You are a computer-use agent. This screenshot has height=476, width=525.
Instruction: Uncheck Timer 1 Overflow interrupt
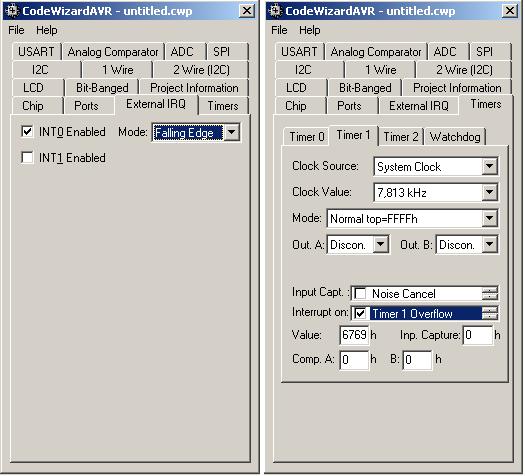click(360, 313)
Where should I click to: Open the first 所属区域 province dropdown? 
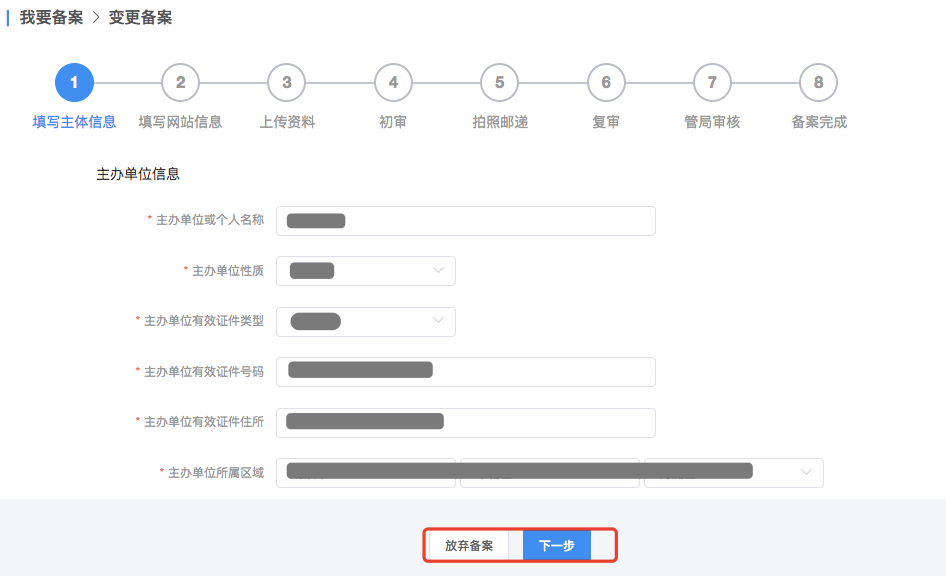point(365,473)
#####
- _Brief_:
Should a picture appear among the entries, skip it and copy the rest exactly.

- _Solution to this problem_:
You are a computer-use agent. This screenshot has height=476, width=525.
Instruction: Uncheck Timer 1 Overflow interrupt
click(360, 313)
Where should I click to: Open the first 所属区域 province dropdown? 
point(365,473)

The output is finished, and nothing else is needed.